Two stories about sustainability and aviation reveal the confusion about how we can reduce the polluting effects of aviation. We are slow to accept that we live in a finite world and that our atmosphere is finite too. It was in the early 19th century that the natural greenhouse effect was first identified. By the 1990s, a broad consensus had emerged amongst scientists that greenhouse gas emissions arising from the burning of fossil fuels were resulting in climate change. If there are also natural causes, they are secondary, and while we could reduce emissions from our burning of fossil fuels, we cannot reduce natural causes.

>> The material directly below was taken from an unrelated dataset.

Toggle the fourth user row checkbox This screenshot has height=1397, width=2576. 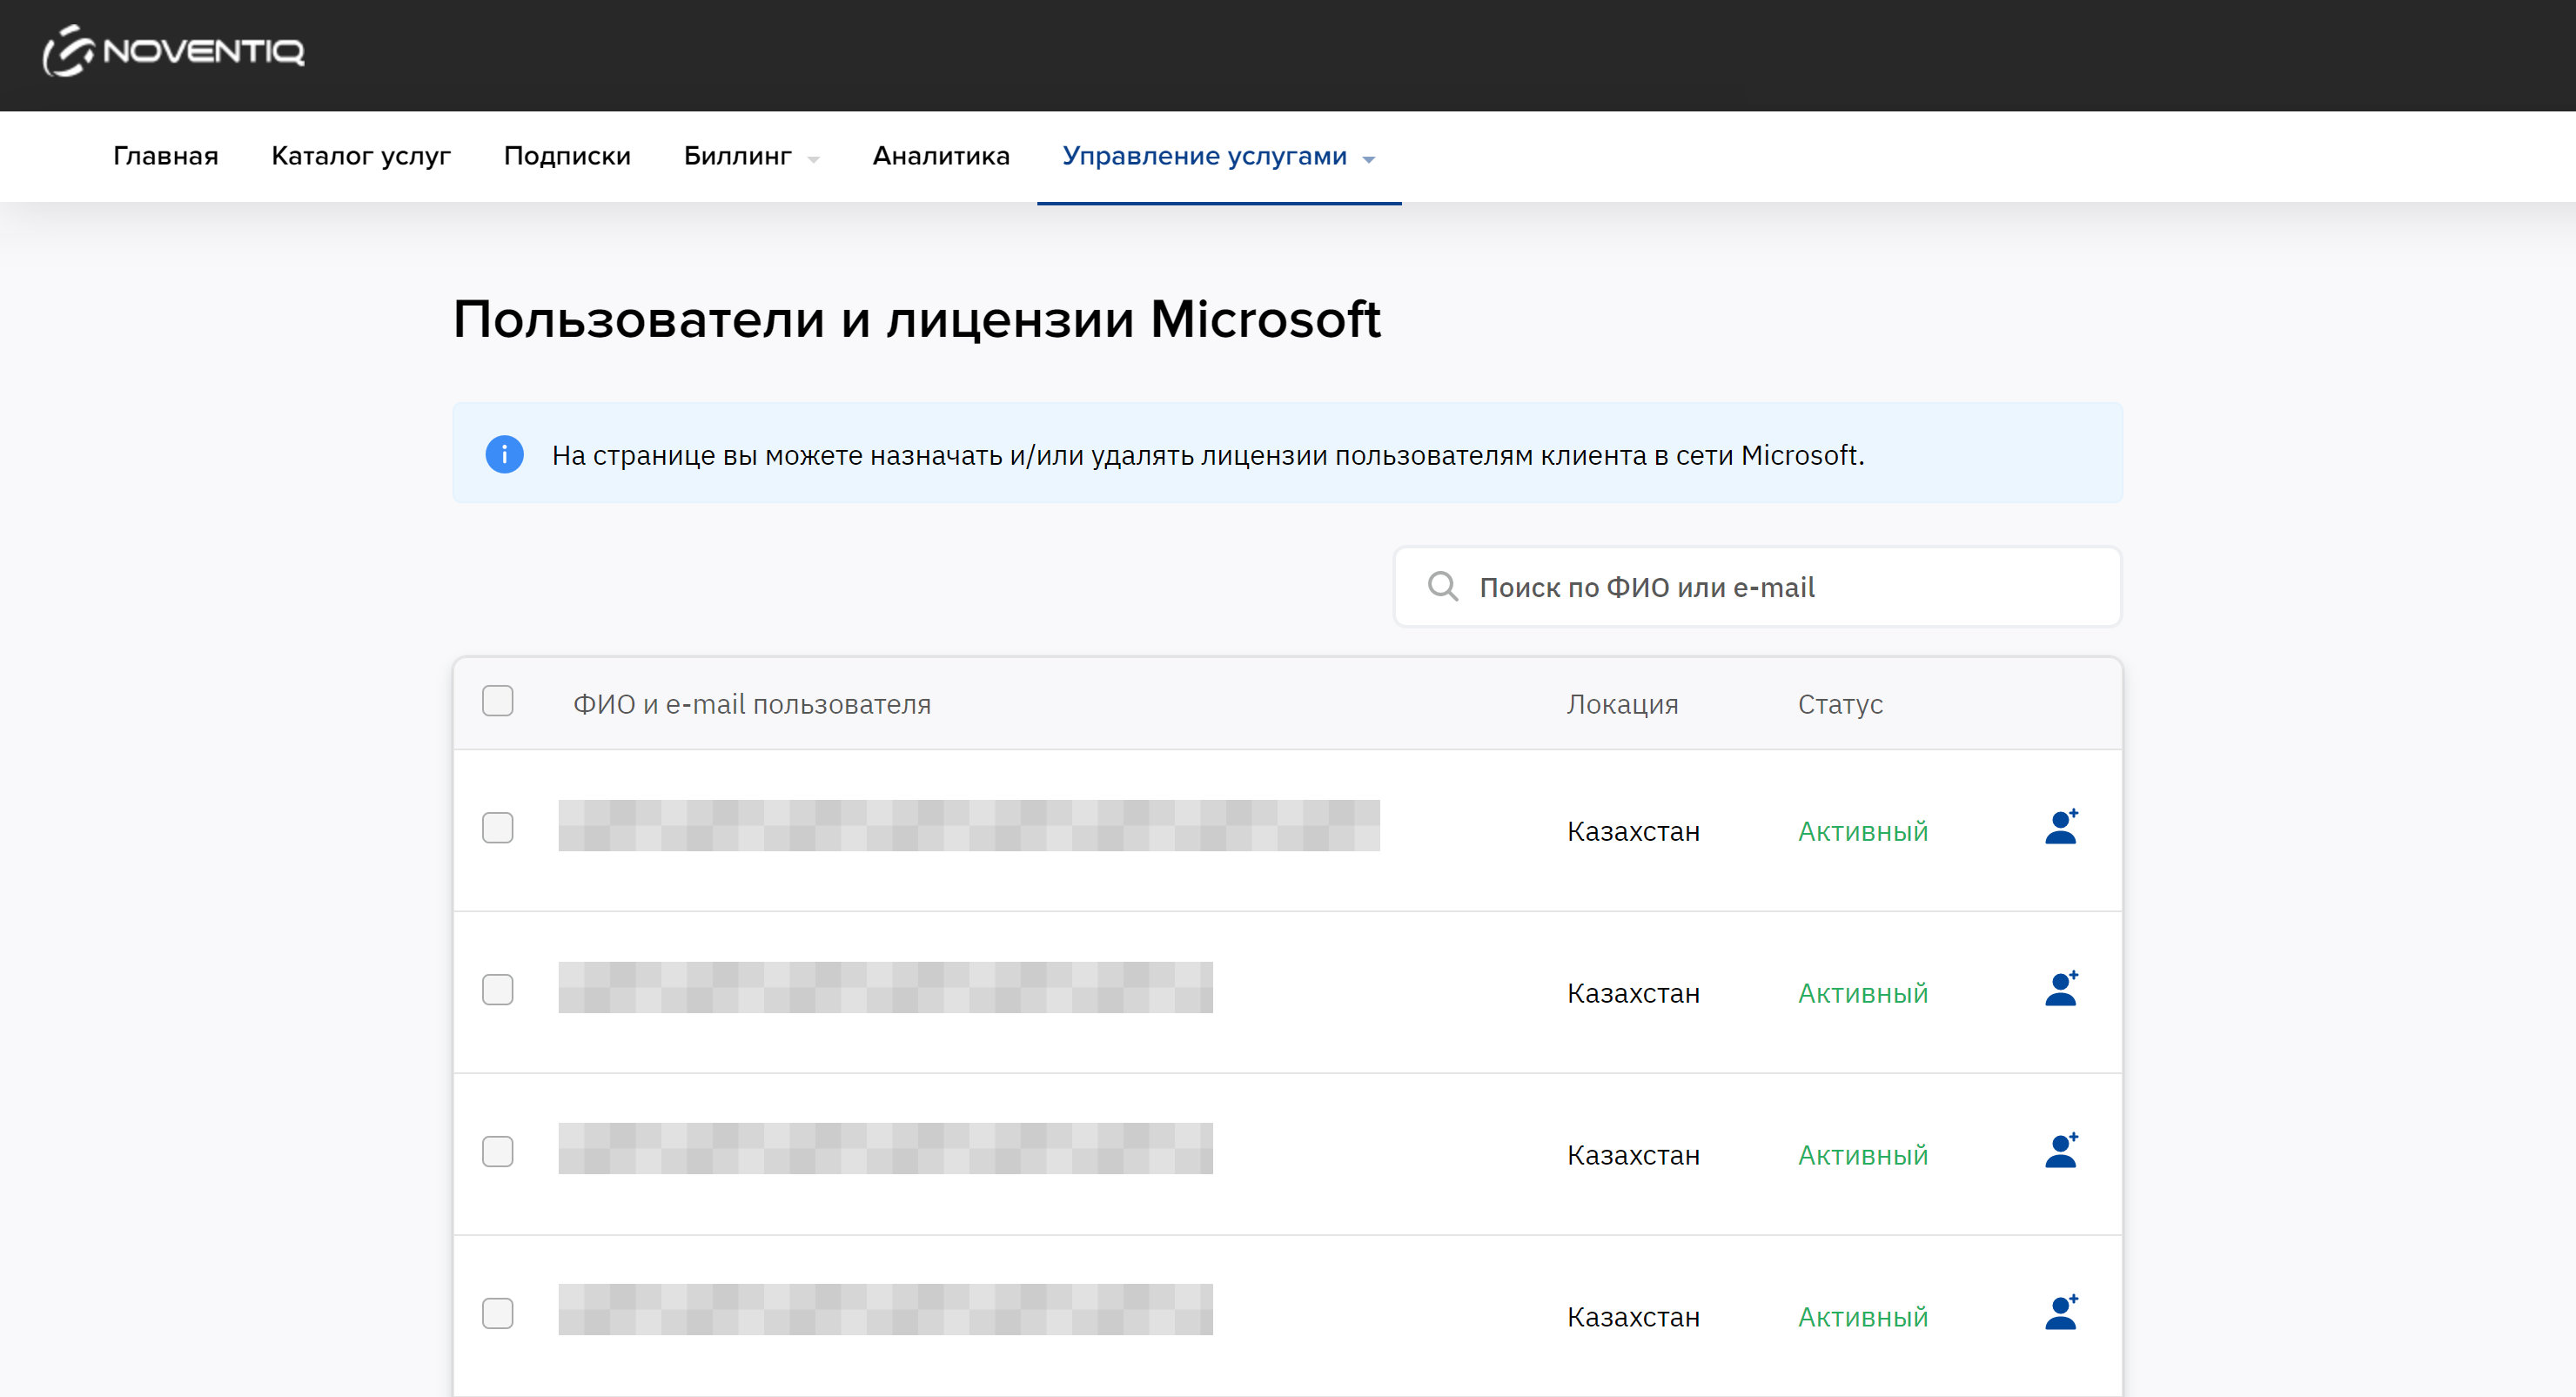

The dominant theories and models of economics used by academics, policy makers, regulators, and businesses dismiss greenhouse gas emissions as mere externalities; they are not included in the cost side of calculations. These pollution costs, like climate change, impose very substantial costs on others, but the polluter does not bear the cost; others do.
I now vaguely recall the Polluter Pays Principle (PPP) first introduced in 1972 by the Organization for Economic Cooperation and Development (OECD), where the polluter was kept responsible for the pollution. It was reaffirmed globally in the 1992 Rio Declaration on Environment and Development. Aviation is just one of the industries where the polluter does not pay.
Aviation fuel production, drilling, refining, and delivery are not without externality costs. However, the real environmental damage is caused by the burning of the fuel. Bristol-based Firefly Green Fuels, about its company’s plans to turn sewage into sustainable aviation fuel.
Taking sewage sludge from water utilities, Firefly puts it into a high-pressure reactor to separate it into two useful materials: Biochar, a fertiliser for the agriculture industry, and bio-crude, which can be refined into jet fuel.
“Firefly’s route to sustainable aviation fuel (SAF) is unique in that it uses a completely biogenic and otherwise problematic material as a feedstock – sewage,” James Hygate, Firefly Green Fuels CEO, said. “This cheap and abundant feedstock will never run out and the SAF we can produce with it is almost identical to fossil jet fuel.”
The SAF it produces will then be “almost identical to fossil jet fuel,” burnt in the same jet engines it will produce very similar emissions. Some biofuels do burn without greenhouse gas emissions, but those based on sewage will not reduce emissions – and emissions are the issue.
Peer reviewed research published by Cambridge University engineers reveals that reducing contrails could reduce aviation’s global warming impact by nearly half. “aviation contributes around 2–3% of global carbon dioxide emissions, but its total climate impact is larger because of non-CO₂ effects such as contrails. Interest in contrail avoidance has grown rapidly in recent years as governments and airlines search for ways to reduce aviation’s climate impact while the sector transitions to lower-carbon fuels.”
Lead author Dr Jessie Smith, from Cambridge’s Department of Engineering says “Contrail avoidance can often be as simple as changing the flight paths, Often it’s even simpler than that – just moving slightly to a higher or lower altitude to avoid the areas of the atmosphere where contrails form.”